The son of Louisiana blues player and club owner Tabby Thomas, King
- he added the surname in the early '90s - grew up jamming with
stars like Buddy Guy and Slim Harpo. He absorbed all the
traditional blues techniques, but knew from his teen years that he
wasn't interested in being a Muddy Waters knockoff. "My friends and
I were more likely to listen to Rick James than Skip James," he
says.
By 1993, after releasing a couple of fairly traditional blues
albums, King was ready to chart his own course with a record called
21st Century Blues ... From Da Hood, peppered with hip-hop beats
and King's rapping. But King's record label, Warner Brothers,
balked upon hearing the demos. According to King, the music was
seen as "ghettocentric," a charge that baffled the singer.
"I told them this is the blues that people are experiencing now,"

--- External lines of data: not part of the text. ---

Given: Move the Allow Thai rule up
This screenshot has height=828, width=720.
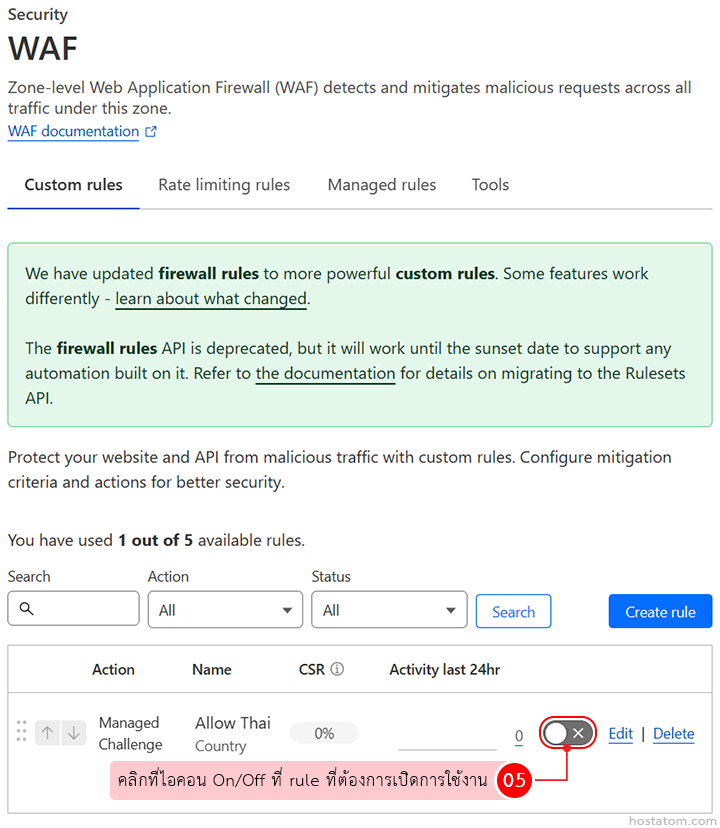Looking at the screenshot, I should click(47, 733).
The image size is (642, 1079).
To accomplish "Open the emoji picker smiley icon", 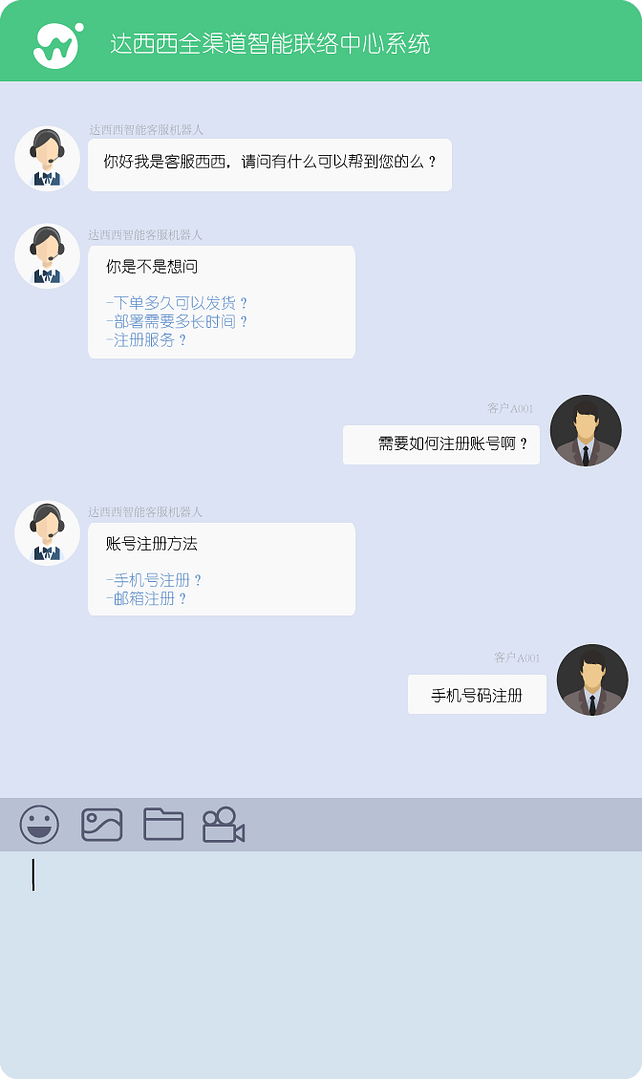I will (x=39, y=824).
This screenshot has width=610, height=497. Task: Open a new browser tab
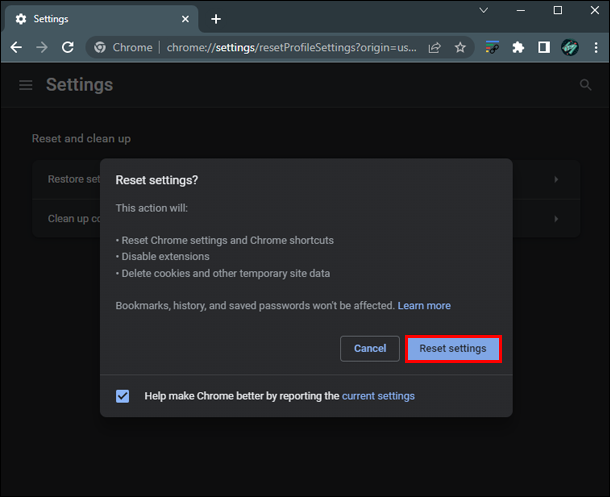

he says. "It's not the sharecropping and cotton-picking and Jim
Crow blues."
After a sojourn in Europe, King finally got 21st Century Blues
recorded, but the incident left him disenchanted with music
industry "gatekeepers" who define and categorize music that, King
believes, they don't understand. "A lot of young African-Americans
get pushed away from the genre because they don't dress
appropriately for the gatekeepers," complains King. "They say you
can't bring that turntable, you can't have braided hair and baggy
pants. That's not the blues, they say."
King believes that if the blues is to remain a living art, the
music must reflect its culture. He points to a song on his newest
CD, Dirty South Hip-Hop Blues, called "9-11 Interlude."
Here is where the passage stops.